Arrêtez les chauves-souris et les araignées venimeuses. Nouvelles limites gouvernementales pour les animaux exotiques

Plus de protection des animaux et de la santé publique, prévention des épidémies et pandémies. Arrêtez l’importation de chauves-souris, la possession d’araignées venimeuses, la reproduction de tigres et de lions et d’autres animaux exotiques en Italie.

Hier, sur proposition du ministre Speranza, le gouvernement a approuvé deux actes législatifs relatifs aux animaux exotiques et sauvages – près de 5 millions par an selon les données officielles – actuellement commercialisés et gardés en captivité dans des cages, des vitrines, des plateaux, des garages et des armoires de les maisons des Italiens.

La loi agira également avec des sanctions efficaces contre ceux qui violent les interdictions d’importation, de vente et de reproduction, ainsi que contre le commerce d’espèces protégées en danger d’extinction.

L’Italie est le cinquième pays européen après les Pays-Bas, Chypre, le Luxembourg et la Belgique à introduire des restrictions importantes dans ce secteur, tandis que la France et la Slovénie appliqueront des règles similaires l’année prochaine et que le Conseil des ministres européens a récemment engagé la Commission de Bruxelles à adopter une législation communautaire pour prendre .

Cette répression a été rendue possible grâce à la campagne Lav #aCasaLoro et à un amendement à la loi sur la délégation européenne signé par Loredana De Petris et d’autres sénateurs.

Une poussée “contre un commerce anachronique qui est dangereux pour tout le monde”, estime Gianluca Felicetti, président de Lav, selon qui les nouvelles règles vont peu à peu décourager les obsessions des “collectionneurs d’animaux” et bloquer les modes dangereuses.

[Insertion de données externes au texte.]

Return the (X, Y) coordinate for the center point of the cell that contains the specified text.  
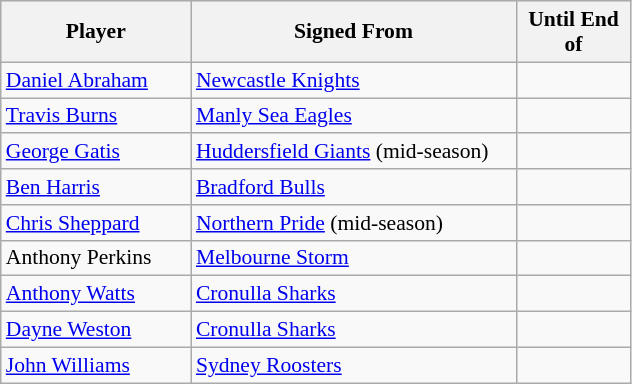
John Williams (96, 365)
Bradford Bulls (354, 187)
Huddersfield Giants (mid-season) (354, 152)
Manly Sea Eagles (354, 116)
Anthony Watts (96, 294)
Dayne Weston (96, 330)
Until End of (574, 32)
Player (96, 32)
Chris Sheppard (96, 223)
Signed From (354, 32)
Northern Pride (mid-season) (354, 223)
Daniel Abraham (96, 80)
Anthony Perkins (96, 258)
Melbourne Storm (354, 258)
Sydney Roosters (354, 365)
Newcastle Knights (354, 80)
Travis Burns (96, 116)
George Gatis (96, 152)
Ben Harris (96, 187)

Voici les grandes lignes des lois, selon les annexes des actes législatifs du gouvernement et les avis des commissions parlementaires et des régions. Le ministère de la Santé établira une “liste positive” dans les 30 jours suivant l’entrée en vigueur de la loi, énumérant les quelques espèces animales qui sont encore autorisées à être commercialisées et détenues en Italie.

Dans les 180 jours suivant l’entrée en vigueur de la loi, le ministère de la Transition écologique établira la “liste négative” qui élargira le nombre d’espèces déjà interdites, “toutes les espèces présentant une menace pour la santé et la sécurité publique ou pour la biodiversité comme ainsi que des hybrides.” entre les spécimens des espèces ci-dessus et d’autres espèces sauvages ou formes domestiquées et leurs générations suivantes”.

Celui qui possède un des animaux de l’espèce interdite ne pourra pas le reproduire, mais pourra le garder jusqu’à la fin de sa vie naturelle. Les propriétaires doivent déclarer leur présence en préfecture dans les trois mois suivant l’entrée en vigueur de la loi. Les magasins ont 12 mois pour se mettre en conformité. Les cirques et expositions fauniques itinérantes seront dans l’immédiat incapables de reproduire des animaux d’espèces interdites et ne pourront en acquérir d’autres.

L’application de ces règles de protection animale est également envisagée pour les hybrides : par exemple les ligres (croisements entre lion et tigre), les savanes (croisements entre chat domestique et léopard-serval), et les croisements entre différentes sous-espèces de tigres.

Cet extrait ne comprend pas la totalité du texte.